"""

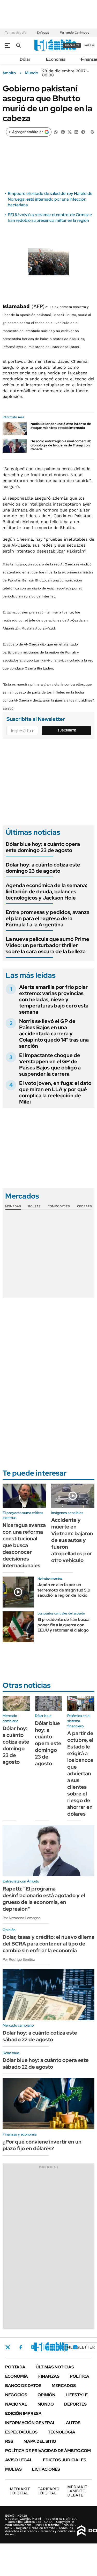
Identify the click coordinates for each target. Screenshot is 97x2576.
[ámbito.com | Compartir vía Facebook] (63, 131)
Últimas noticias (55, 2367)
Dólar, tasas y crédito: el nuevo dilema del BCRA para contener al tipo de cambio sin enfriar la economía (48, 1944)
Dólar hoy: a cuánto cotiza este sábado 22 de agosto (40, 2036)
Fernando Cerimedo (74, 32)
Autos (73, 2422)
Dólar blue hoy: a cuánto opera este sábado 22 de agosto (46, 2063)
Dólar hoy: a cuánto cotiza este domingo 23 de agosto (43, 867)
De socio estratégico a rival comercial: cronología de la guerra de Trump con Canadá (61, 445)
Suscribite (66, 730)
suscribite (71, 45)
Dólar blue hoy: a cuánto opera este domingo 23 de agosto (43, 847)
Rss (9, 2441)
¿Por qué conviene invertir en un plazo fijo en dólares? (42, 2145)
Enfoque (43, 32)
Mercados (64, 2385)
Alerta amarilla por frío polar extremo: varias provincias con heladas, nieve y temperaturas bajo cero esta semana (53, 999)
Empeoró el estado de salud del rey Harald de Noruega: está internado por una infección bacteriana (50, 199)
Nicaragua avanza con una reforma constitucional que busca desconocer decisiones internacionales (24, 1545)
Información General (30, 2422)
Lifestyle (77, 2395)
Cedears (84, 1206)
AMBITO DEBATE (77, 2491)
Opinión (46, 2395)
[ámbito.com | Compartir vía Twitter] (70, 131)
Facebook (20, 2347)
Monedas (13, 1206)
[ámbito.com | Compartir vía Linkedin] (76, 131)
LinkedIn (47, 2347)
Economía (55, 59)
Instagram (33, 2347)
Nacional (16, 2404)
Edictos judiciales (64, 2460)
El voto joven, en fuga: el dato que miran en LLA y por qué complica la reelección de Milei (55, 1092)
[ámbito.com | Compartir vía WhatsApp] (56, 131)
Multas (13, 2469)
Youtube (61, 2347)
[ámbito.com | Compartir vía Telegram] (83, 131)
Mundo (31, 73)
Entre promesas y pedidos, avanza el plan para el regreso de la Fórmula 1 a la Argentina (47, 918)
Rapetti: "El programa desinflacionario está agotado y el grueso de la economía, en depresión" (44, 1898)
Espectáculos (21, 2432)
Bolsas (34, 1206)
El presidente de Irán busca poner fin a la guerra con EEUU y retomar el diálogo (63, 1625)
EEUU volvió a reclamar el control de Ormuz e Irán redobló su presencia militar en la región (50, 217)
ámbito (9, 73)
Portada (15, 2367)
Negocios (16, 2395)
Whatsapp (75, 2347)
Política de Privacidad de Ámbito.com (48, 2450)
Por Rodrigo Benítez (19, 1959)
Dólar (25, 59)
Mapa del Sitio (40, 2441)
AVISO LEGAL (19, 2460)
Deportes (75, 2404)
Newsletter (81, 2347)
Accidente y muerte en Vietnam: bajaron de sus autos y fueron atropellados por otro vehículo (72, 1540)
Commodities (59, 1206)
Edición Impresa (23, 2413)
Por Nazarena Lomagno (21, 1918)
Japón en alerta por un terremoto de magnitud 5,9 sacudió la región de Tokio (64, 1590)
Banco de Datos (23, 2385)
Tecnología (61, 2432)
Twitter (7, 2347)
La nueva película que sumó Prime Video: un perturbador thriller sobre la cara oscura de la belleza (47, 945)
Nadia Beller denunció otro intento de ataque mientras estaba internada (61, 426)
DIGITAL (20, 2490)
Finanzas (48, 2376)
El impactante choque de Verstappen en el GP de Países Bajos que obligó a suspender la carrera (50, 1064)
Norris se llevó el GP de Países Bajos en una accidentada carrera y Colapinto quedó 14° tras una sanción (54, 1033)
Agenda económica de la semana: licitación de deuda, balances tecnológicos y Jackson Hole (46, 891)
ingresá (89, 45)
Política (79, 2376)
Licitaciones (46, 2469)
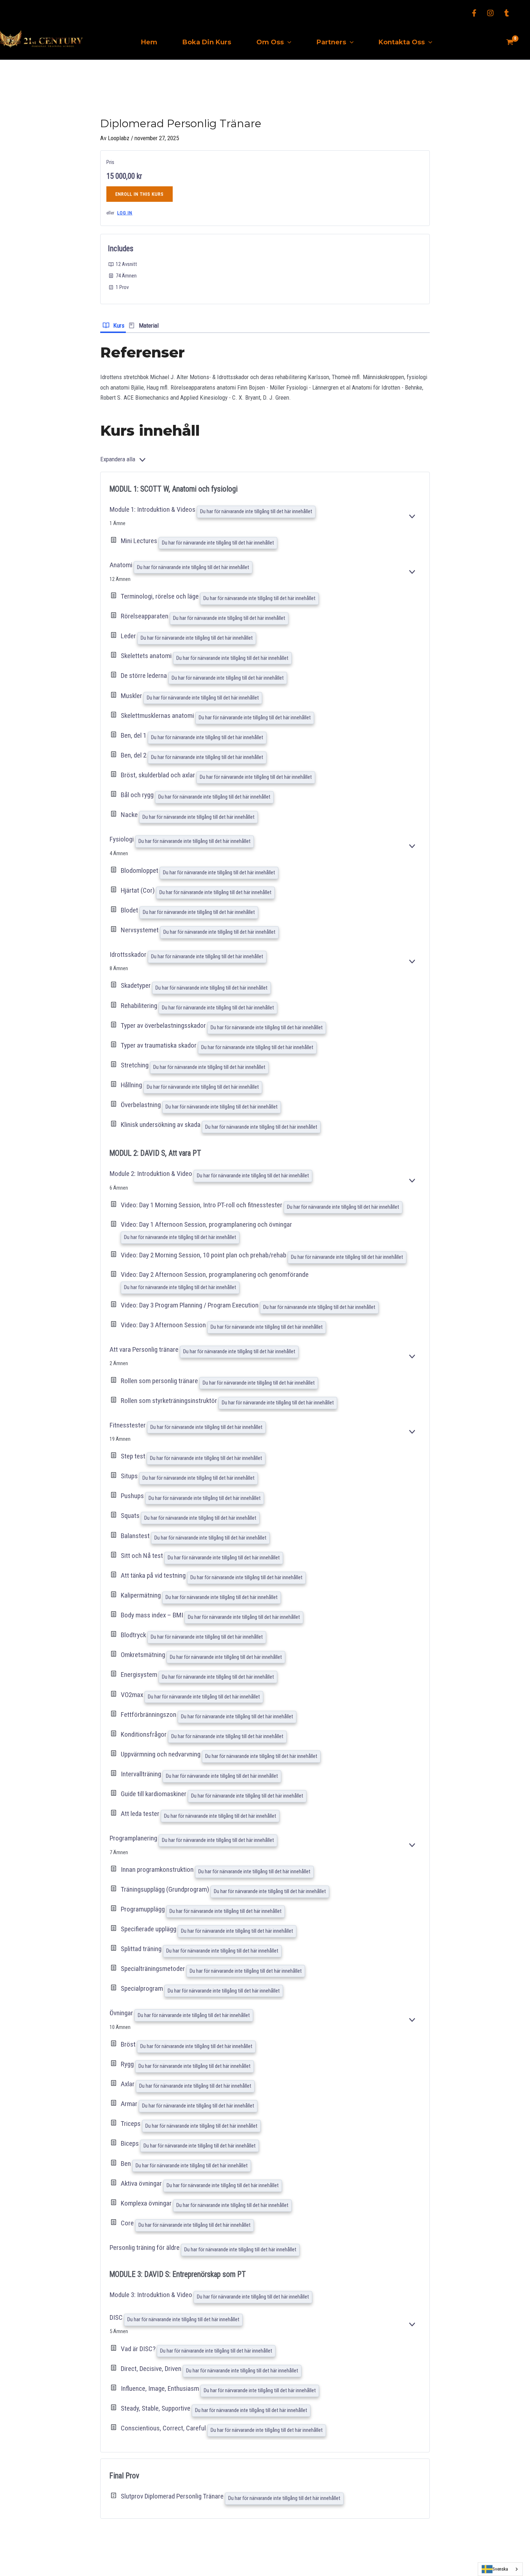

"""

Description of the task: The result should be a word-for-word restatement of all the data, without images.

The answer:
Identify the click coordinates for each target. Screenshot is 97x2576.
[ámbito.com | Compartir vía Facebook] (63, 131)
Últimas noticias (55, 2367)
Dólar, tasas y crédito: el nuevo dilema del BCRA para contener al tipo de cambio sin enfriar la economía (48, 1944)
Dólar hoy: a cuánto cotiza este sábado 22 de agosto (40, 2036)
Fernando Cerimedo (74, 32)
Autos (73, 2422)
Dólar blue hoy: a cuánto opera este sábado 22 de agosto (46, 2063)
Dólar hoy: a cuánto cotiza este domingo 23 de agosto (43, 867)
De socio estratégico a rival comercial: cronología de la guerra de Trump con Canadá (61, 445)
Suscribite (66, 730)
suscribite (71, 45)
Dólar blue hoy: a cuánto opera este domingo 23 de agosto (43, 847)
Rss (9, 2441)
¿Por qué conviene invertir en un plazo fijo en dólares? (42, 2145)
Enfoque (43, 32)
Mercados (64, 2385)
Alerta amarilla por frío polar extremo: varias provincias con heladas, nieve y temperaturas bajo cero esta semana (53, 999)
Empeoró el estado de salud del rey Harald de Noruega: está internado por una infección bacteriana (50, 199)
Nicaragua avanza con una reforma constitucional que busca desconocer decisiones internacionales (24, 1545)
Información General (30, 2422)
Lifestyle (77, 2395)
Cedears (84, 1206)
AMBITO DEBATE (77, 2491)
Opinión (46, 2395)
[ámbito.com | Compartir vía Twitter] (70, 131)
Facebook (20, 2347)
Monedas (13, 1206)
[ámbito.com | Compartir vía Linkedin] (76, 131)
LinkedIn (47, 2347)
Economía (55, 59)
Instagram (33, 2347)
Nacional (16, 2404)
Edictos judiciales (64, 2460)
El voto joven, en fuga: el dato que miran en LLA y por qué complica la reelección de Milei (55, 1092)
[ámbito.com | Compartir vía WhatsApp] (56, 131)
Multas (13, 2469)
Youtube (61, 2347)
[ámbito.com | Compartir vía Telegram] (83, 131)
Mundo (31, 73)
Entre promesas y pedidos, avanza el plan para el regreso de la Fórmula 1 a la Argentina (47, 918)
Rapetti: "El programa desinflacionario está agotado y el grueso de la economía, en depresión" (44, 1898)
Espectáculos (21, 2432)
Bolsas (34, 1206)
El presidente de Irán busca poner fin a la guerra con EEUU y retomar el diálogo (63, 1625)
EEUU volvió a reclamar el control de Ormuz e Irán redobló su presencia militar en la región (50, 217)
ámbito (9, 73)
Portada (15, 2367)
Negocios (16, 2395)
Whatsapp (75, 2347)
Política de Privacidad de Ámbito.com (48, 2450)
Por Rodrigo Benítez (19, 1959)
Dólar (25, 59)
Mapa del Sitio (40, 2441)
AVISO LEGAL (19, 2460)
Deportes (75, 2404)
Newsletter (81, 2347)
Accidente y muerte en Vietnam: bajaron de sus autos y fueron atropellados por otro vehículo (72, 1540)
Commodities (59, 1206)
Edición Impresa (23, 2413)
Por Nazarena Lomagno (21, 1918)
Japón en alerta por un terremoto de magnitud 5,9 sacudió la región de Tokio (64, 1590)
Banco de Datos (23, 2385)
Tecnología (61, 2432)
Twitter (7, 2347)
La nueva película que sumó Prime Video: un perturbador thriller sobre la cara oscura de la belleza (47, 945)
Nadia Beller denunció otro intento de ataque mientras estaba internada (61, 426)
DIGITAL (20, 2490)
Finanzas (48, 2376)
El impactante choque de Verstappen en el GP de Países Bajos que obligó a suspender la carrera (50, 1064)
Norris se llevó el GP de Países Bajos en una accidentada carrera y Colapinto quedó 14° tras una sanción (54, 1033)
Agenda económica de la semana: licitación de deuda, balances tecnológicos y Jackson Hole (46, 891)
ingresá (89, 45)
Política (79, 2376)
Licitaciones (46, 2469)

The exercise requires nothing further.